>>
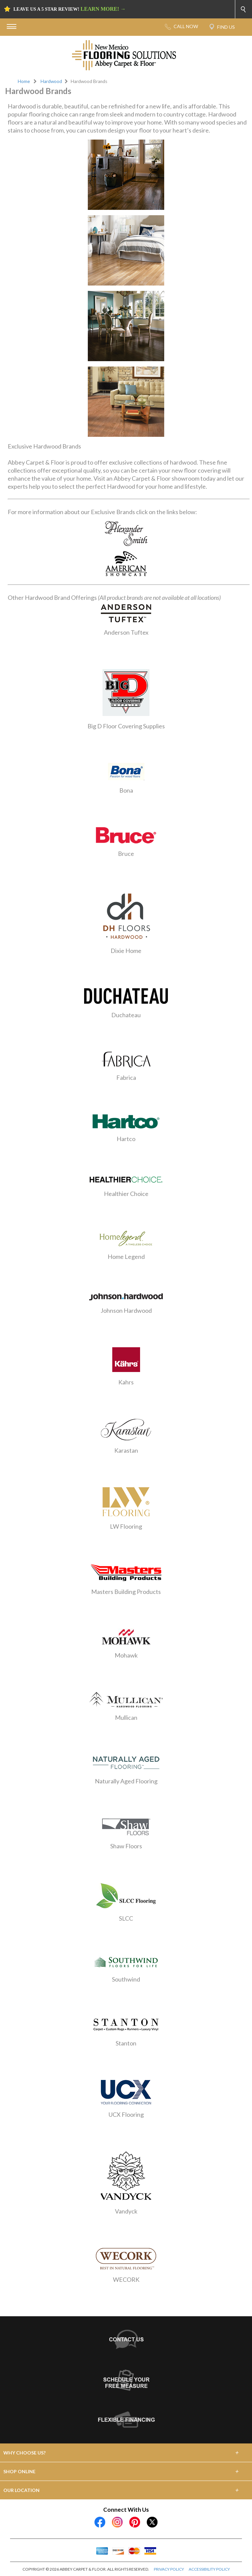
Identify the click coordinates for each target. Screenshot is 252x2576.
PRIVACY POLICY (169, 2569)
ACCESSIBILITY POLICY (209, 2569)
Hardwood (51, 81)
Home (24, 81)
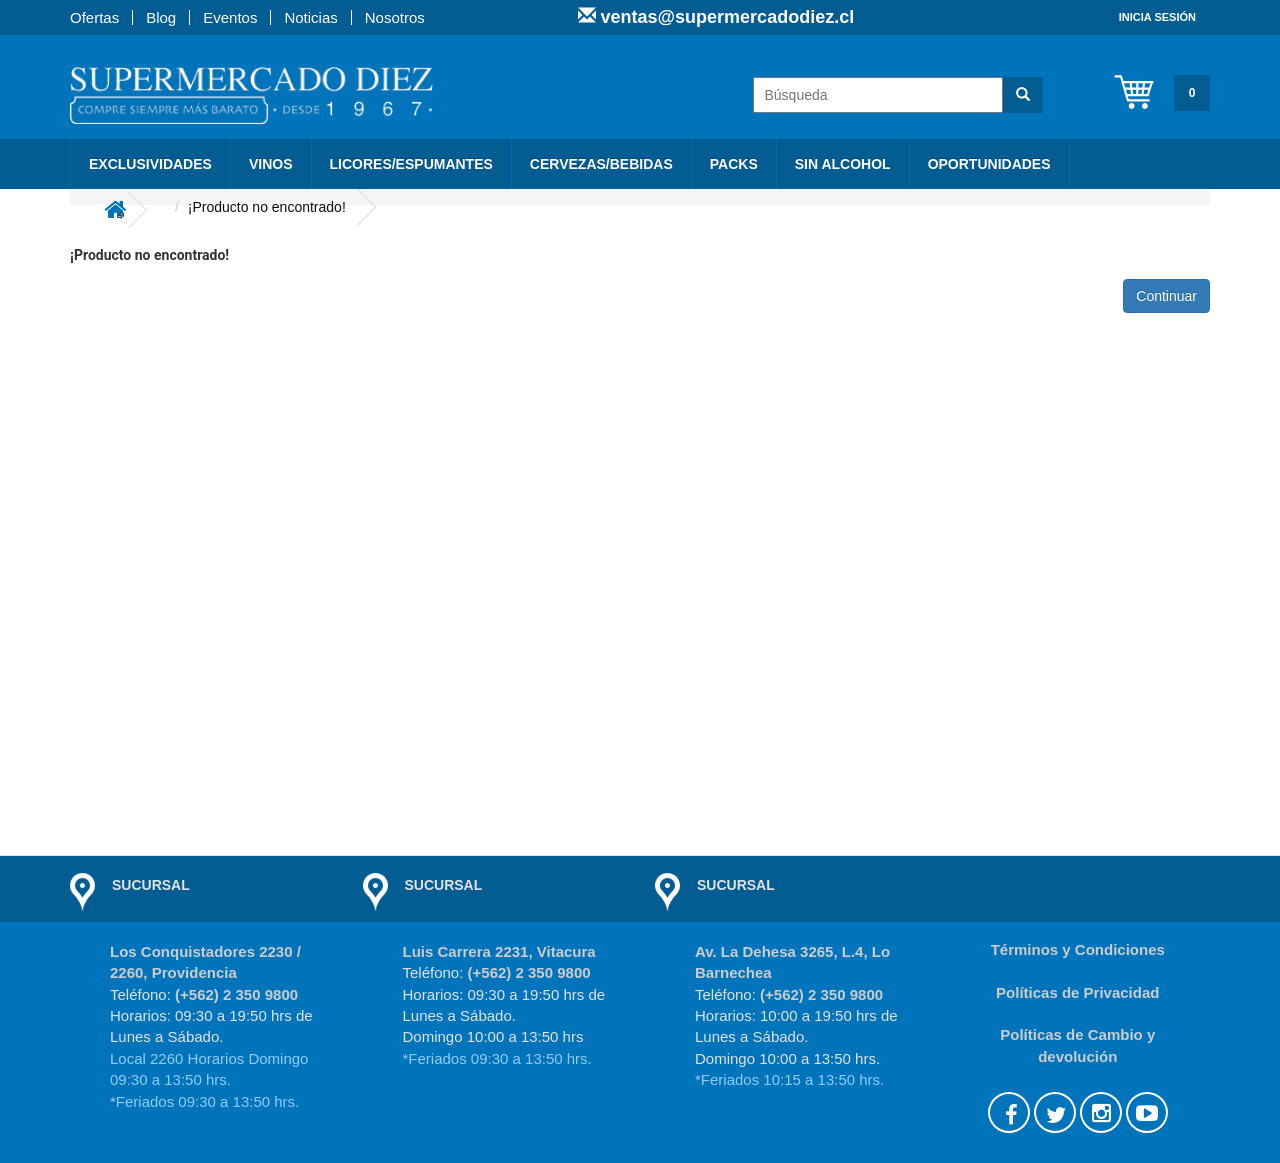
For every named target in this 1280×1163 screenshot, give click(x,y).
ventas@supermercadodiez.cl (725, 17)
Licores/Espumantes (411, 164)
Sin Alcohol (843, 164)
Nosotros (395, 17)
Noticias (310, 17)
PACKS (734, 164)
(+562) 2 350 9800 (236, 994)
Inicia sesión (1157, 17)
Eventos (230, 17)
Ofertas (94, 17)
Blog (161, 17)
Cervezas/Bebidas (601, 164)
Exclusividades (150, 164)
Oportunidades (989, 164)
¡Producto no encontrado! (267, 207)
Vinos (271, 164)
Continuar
<<
>>
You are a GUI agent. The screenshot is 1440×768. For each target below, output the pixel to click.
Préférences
<<
>>
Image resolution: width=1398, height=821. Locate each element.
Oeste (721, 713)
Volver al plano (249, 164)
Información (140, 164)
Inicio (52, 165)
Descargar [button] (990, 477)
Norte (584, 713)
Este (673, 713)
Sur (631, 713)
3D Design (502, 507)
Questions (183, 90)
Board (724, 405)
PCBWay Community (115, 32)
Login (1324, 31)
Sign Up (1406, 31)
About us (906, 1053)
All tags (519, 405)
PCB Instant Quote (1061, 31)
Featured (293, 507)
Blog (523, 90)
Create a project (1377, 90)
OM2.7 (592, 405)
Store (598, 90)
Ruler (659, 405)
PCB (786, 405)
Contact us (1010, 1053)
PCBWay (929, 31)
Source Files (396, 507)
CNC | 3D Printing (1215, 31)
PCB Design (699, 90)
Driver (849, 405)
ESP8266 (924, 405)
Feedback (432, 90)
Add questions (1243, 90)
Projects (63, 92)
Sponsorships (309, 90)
<<
• WHAT IS NEEDED
Can you pull out the lines of the material above, unchanged, beginning with the line containing "Feedback (432, 90)" and running through the line containing "Sponsorships (309, 90)"?

• SOLUTION TO THE PROBLEM
Feedback (432, 90)
Add questions (1243, 90)
Projects (63, 92)
Sponsorships (309, 90)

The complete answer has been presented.